# Listed entries
━━━━━━━━━━━━━━━━

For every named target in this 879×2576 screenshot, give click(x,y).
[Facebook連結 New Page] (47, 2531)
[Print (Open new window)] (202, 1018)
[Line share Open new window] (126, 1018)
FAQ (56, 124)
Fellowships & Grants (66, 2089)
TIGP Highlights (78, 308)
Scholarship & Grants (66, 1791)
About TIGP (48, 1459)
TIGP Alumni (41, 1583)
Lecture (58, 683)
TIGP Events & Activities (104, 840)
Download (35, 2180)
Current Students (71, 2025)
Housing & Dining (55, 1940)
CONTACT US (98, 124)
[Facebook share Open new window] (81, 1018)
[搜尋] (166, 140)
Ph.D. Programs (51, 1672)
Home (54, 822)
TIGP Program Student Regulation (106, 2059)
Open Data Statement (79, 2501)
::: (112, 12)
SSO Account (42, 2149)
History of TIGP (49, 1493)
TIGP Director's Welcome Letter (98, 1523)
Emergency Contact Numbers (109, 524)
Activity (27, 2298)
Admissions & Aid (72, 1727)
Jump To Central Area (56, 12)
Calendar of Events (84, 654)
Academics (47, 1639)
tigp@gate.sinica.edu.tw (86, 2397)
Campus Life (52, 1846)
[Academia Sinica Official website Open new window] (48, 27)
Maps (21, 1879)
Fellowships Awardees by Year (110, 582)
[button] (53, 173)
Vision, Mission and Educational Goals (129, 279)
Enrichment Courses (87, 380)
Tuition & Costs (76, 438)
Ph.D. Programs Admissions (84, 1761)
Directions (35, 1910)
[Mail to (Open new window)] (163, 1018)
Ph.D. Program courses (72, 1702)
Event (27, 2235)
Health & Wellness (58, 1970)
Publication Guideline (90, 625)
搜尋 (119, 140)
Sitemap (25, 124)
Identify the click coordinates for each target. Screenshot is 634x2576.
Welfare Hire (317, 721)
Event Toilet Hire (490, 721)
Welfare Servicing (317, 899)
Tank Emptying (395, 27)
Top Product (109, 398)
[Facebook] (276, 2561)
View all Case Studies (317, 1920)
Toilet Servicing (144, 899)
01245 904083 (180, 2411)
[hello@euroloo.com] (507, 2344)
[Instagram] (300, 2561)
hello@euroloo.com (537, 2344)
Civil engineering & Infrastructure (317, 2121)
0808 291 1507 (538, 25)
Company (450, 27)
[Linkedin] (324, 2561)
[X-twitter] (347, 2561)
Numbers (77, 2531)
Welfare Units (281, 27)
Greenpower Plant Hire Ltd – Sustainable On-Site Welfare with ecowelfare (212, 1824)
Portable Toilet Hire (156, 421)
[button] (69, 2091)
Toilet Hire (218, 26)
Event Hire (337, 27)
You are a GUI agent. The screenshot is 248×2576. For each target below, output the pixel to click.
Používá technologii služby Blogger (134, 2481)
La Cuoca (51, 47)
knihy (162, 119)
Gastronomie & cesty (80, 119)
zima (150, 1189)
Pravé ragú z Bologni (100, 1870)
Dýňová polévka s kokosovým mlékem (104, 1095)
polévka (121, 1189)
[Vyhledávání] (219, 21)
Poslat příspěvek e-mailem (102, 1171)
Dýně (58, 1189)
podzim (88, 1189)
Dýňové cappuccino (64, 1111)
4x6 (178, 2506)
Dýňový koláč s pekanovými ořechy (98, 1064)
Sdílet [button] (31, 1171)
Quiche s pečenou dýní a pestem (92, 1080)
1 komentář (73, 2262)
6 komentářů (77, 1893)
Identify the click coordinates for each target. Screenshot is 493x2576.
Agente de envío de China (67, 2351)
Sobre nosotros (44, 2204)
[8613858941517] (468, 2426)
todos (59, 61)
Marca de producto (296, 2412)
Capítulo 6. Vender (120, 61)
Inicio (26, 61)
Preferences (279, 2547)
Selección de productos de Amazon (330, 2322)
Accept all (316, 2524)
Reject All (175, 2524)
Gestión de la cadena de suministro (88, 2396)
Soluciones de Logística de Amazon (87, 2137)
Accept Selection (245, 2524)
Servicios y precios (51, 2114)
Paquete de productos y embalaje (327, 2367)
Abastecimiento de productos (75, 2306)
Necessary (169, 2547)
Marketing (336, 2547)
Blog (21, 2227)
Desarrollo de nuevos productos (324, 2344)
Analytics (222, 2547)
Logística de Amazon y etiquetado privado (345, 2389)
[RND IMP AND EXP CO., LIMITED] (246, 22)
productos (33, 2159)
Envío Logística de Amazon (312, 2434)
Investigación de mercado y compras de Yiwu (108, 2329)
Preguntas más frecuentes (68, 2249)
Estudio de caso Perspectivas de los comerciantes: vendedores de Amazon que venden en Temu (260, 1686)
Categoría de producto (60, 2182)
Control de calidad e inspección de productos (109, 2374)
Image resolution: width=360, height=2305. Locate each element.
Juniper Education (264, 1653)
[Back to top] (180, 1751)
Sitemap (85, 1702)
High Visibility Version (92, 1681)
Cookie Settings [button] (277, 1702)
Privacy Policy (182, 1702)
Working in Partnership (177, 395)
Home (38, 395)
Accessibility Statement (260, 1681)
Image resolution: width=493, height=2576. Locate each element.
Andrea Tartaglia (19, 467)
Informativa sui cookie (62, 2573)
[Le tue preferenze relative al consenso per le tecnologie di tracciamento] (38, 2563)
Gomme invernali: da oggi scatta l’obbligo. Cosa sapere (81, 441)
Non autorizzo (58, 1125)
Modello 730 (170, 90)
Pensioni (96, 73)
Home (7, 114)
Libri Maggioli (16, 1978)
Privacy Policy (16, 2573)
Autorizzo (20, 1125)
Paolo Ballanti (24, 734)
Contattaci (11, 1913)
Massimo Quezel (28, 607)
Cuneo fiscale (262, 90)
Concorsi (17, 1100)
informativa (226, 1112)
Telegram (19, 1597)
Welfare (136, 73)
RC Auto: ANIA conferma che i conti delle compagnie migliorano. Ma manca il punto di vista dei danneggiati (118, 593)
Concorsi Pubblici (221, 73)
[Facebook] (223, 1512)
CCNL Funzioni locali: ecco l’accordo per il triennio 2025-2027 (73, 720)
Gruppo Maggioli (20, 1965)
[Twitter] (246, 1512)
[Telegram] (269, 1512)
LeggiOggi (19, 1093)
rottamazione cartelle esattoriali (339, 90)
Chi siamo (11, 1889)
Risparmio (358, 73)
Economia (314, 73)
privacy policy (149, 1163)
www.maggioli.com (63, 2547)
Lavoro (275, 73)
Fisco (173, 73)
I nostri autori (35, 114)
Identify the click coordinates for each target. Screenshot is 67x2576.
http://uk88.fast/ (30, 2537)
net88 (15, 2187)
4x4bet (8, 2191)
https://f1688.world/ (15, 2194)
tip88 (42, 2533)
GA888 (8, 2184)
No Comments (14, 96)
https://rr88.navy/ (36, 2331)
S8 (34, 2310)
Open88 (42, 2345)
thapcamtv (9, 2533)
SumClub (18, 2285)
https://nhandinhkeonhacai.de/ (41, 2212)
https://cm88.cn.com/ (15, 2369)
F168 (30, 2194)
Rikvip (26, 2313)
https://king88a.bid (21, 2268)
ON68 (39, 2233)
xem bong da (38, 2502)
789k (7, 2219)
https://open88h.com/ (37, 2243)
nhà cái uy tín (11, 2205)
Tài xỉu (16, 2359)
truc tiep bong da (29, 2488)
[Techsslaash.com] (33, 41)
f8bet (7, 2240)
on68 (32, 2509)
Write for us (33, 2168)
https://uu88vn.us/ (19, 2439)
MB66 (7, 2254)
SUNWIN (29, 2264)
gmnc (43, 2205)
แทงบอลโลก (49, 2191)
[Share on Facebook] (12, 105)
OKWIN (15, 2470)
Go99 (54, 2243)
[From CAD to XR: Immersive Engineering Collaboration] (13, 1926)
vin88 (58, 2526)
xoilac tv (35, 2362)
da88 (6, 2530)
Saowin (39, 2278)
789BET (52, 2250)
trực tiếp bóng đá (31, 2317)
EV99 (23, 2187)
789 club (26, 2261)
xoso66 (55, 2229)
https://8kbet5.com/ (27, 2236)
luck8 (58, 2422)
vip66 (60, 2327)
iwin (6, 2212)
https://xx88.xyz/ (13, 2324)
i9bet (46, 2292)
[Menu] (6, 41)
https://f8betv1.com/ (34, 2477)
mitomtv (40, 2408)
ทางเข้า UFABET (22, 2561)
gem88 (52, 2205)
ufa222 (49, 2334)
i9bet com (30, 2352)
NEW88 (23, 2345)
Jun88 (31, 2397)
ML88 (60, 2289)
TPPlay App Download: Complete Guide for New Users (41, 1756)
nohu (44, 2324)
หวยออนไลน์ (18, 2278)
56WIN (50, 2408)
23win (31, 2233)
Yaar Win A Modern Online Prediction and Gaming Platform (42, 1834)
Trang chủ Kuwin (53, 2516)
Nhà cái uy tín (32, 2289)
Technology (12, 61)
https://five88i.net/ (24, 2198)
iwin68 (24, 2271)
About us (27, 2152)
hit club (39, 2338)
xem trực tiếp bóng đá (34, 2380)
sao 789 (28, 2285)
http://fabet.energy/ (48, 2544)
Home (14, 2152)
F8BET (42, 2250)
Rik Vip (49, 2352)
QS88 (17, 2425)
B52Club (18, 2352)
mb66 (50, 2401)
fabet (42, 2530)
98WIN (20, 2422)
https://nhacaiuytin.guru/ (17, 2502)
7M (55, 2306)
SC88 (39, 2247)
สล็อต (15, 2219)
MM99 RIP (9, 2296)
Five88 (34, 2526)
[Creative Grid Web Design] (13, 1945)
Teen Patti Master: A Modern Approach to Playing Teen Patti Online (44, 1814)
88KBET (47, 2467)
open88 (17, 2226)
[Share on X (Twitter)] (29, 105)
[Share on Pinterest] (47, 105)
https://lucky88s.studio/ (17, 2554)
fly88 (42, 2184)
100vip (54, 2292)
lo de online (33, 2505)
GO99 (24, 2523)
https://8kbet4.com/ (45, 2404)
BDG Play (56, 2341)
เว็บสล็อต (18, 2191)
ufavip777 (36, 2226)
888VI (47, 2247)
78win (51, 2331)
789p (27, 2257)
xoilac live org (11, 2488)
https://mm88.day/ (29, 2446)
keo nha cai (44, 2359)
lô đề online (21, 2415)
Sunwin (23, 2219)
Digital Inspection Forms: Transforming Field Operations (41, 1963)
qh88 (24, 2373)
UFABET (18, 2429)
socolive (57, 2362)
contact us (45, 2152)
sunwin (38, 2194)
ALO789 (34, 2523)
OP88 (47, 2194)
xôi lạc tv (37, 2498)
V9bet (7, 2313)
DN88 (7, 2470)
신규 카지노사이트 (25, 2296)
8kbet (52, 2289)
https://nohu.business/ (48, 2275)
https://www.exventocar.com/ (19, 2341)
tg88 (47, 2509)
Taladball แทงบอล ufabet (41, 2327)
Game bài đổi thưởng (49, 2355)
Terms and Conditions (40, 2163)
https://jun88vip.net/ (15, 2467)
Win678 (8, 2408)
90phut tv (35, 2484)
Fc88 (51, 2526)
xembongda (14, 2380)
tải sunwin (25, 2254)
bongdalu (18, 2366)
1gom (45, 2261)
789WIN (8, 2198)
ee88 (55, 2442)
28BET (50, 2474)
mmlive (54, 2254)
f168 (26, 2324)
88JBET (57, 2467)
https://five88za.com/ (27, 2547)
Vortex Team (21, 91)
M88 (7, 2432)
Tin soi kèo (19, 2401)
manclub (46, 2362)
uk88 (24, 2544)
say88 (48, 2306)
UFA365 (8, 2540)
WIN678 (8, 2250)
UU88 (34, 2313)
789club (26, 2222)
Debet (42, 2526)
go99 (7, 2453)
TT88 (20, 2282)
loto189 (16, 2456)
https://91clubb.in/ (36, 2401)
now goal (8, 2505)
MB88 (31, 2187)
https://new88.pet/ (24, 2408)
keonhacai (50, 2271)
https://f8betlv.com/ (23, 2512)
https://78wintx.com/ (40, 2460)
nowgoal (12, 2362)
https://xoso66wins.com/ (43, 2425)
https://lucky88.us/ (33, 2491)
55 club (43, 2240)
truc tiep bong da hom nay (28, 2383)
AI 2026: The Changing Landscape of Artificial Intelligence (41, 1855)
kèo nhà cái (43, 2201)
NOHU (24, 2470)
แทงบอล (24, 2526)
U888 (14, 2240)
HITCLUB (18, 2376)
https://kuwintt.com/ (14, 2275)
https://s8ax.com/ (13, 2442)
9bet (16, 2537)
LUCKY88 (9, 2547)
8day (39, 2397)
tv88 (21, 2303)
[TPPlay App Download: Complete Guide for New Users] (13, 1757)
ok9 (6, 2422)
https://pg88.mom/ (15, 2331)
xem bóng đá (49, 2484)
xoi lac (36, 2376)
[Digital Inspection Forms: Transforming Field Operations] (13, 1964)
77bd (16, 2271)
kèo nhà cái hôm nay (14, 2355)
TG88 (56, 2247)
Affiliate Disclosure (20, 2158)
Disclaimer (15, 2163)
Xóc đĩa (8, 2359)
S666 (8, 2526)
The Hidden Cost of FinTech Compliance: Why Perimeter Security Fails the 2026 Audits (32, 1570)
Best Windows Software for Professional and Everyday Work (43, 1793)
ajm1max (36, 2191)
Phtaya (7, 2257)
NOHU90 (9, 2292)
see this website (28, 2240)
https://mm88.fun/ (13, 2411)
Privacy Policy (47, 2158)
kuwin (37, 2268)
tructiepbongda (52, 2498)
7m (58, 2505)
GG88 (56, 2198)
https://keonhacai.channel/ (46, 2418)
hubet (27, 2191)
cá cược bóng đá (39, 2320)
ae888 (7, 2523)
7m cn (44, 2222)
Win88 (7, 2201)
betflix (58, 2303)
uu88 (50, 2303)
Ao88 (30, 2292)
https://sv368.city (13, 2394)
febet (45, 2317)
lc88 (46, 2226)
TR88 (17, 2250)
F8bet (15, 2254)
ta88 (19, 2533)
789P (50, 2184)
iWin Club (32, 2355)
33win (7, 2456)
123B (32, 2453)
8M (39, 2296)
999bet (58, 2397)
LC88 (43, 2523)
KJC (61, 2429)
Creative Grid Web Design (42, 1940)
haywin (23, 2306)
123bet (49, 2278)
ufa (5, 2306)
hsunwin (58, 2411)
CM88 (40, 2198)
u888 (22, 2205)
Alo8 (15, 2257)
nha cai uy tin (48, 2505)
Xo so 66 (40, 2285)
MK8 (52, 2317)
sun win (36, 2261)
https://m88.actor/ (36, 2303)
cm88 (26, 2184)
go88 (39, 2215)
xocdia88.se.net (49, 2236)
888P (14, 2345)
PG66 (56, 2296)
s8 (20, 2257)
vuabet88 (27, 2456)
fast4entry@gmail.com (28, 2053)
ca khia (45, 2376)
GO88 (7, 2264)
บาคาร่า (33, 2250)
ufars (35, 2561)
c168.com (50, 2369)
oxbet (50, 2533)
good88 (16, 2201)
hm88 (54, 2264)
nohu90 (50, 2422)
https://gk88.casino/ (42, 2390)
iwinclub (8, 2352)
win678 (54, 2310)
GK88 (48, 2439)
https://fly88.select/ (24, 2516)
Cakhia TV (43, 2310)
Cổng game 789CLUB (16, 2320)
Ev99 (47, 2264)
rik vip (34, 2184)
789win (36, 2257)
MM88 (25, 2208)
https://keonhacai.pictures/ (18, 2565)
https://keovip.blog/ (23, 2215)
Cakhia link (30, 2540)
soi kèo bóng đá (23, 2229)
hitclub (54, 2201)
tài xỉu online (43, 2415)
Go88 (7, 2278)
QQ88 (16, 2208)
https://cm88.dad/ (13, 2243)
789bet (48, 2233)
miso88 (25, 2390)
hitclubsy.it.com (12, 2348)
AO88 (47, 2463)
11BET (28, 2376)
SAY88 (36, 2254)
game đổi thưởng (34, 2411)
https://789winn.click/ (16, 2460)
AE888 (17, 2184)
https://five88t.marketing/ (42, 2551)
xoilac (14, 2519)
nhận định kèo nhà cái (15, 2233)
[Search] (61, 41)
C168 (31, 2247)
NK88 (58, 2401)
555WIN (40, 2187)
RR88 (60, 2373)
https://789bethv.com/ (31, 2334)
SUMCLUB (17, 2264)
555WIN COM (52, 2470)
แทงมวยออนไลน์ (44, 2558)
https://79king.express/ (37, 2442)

━━━━━━━━━━━━━━━━

# Work order
Reproduce, character for character, only the lines of the preceding data that start at the line with "90phut tv (35, 2484)" and end at the line with "M88 (7, 2432)", both included.

# Exercise output
90phut tv (35, 2484)
Fc88 (51, 2526)
xembongda (14, 2380)
tải sunwin (25, 2254)
bongdalu (18, 2366)
1gom (45, 2261)
789WIN (8, 2198)
ee88 (55, 2442)
28BET (50, 2474)
mmlive (54, 2254)
f168 (26, 2324)
88JBET (57, 2467)
https://five88za.com/ (27, 2547)
Vortex Team (21, 91)
M88 (7, 2432)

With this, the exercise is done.